— What is expected —
Restate word for word the lines of the records below, starting at the line that contains "DMCA (432, 2549)" and ending at the line that contains "[Open Search Bar] (576, 14)", with both of those lines included and nothing else.

— Supplied data —
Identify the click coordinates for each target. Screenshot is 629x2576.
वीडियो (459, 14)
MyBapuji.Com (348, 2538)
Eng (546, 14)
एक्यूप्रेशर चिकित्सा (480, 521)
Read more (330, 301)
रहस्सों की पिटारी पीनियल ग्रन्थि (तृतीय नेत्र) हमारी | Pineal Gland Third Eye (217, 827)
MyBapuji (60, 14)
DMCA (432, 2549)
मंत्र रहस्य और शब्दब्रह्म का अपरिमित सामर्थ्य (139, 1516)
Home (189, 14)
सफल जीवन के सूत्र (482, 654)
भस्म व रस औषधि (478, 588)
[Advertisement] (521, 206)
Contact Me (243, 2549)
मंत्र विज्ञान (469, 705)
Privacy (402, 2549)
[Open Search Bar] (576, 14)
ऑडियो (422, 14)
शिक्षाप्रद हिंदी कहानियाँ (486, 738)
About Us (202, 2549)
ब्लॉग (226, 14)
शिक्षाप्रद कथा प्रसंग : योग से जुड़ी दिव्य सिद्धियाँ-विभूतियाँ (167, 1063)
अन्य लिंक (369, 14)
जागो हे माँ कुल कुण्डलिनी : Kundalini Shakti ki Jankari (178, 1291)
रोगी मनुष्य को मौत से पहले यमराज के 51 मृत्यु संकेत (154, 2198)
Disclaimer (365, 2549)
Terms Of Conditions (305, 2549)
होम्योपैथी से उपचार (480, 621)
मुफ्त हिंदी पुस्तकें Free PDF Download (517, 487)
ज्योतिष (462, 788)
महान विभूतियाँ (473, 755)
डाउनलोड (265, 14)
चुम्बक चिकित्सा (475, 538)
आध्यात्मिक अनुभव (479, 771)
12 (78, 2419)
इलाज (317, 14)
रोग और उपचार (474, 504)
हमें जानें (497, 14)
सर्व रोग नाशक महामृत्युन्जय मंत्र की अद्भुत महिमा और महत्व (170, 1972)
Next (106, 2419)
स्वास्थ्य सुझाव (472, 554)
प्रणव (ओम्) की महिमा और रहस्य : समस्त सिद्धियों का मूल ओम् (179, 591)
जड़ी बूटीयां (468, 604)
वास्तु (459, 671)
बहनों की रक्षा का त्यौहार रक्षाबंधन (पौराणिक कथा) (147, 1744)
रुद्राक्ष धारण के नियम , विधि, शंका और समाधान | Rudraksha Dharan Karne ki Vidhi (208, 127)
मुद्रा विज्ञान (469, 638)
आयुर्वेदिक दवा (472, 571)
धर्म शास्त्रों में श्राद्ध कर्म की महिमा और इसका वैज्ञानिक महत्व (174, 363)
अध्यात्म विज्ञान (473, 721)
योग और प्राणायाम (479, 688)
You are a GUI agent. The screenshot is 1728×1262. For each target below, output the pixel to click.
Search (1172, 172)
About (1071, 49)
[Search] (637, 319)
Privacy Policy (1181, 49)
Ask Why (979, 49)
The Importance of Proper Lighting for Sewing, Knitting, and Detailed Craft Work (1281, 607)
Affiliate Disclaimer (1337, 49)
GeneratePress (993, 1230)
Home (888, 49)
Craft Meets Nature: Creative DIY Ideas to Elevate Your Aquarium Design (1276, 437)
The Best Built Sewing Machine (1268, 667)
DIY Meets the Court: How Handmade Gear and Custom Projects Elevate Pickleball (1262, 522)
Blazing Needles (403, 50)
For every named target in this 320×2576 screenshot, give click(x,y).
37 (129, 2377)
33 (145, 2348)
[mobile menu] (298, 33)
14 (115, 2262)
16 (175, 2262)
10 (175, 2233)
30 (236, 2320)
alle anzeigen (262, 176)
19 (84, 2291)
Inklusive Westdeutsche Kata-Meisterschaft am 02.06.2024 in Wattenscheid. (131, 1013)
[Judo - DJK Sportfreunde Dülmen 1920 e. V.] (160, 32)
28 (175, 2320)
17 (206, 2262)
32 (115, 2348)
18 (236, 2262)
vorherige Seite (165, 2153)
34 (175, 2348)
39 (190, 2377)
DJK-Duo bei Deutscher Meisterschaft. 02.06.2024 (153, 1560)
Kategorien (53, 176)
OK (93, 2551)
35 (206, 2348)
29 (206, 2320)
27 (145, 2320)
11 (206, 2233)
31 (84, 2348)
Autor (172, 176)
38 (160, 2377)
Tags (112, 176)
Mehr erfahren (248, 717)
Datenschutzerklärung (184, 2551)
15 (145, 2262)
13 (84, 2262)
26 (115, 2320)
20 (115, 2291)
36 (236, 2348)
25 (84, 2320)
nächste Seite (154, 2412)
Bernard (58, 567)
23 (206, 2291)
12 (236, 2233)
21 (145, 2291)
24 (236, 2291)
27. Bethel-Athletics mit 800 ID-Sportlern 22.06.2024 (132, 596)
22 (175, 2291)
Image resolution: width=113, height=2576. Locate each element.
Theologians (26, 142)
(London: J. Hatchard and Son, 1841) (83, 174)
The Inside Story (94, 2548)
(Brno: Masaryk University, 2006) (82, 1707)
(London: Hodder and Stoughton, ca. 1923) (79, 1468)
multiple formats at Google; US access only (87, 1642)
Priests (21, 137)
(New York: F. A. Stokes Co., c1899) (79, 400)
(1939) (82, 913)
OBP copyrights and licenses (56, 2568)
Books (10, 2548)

— Solution to this task —
DMCA (432, 2549)
मंत्र रहस्य और शब्दब्रह्म का अपरिमित सामर्थ्य (139, 1516)
Home (189, 14)
सफल जीवन के सूत्र (482, 654)
भस्म व रस औषधि (478, 588)
[Advertisement] (521, 206)
Contact Me (243, 2549)
मंत्र विज्ञान (469, 705)
Privacy (402, 2549)
[Open Search Bar] (576, 14)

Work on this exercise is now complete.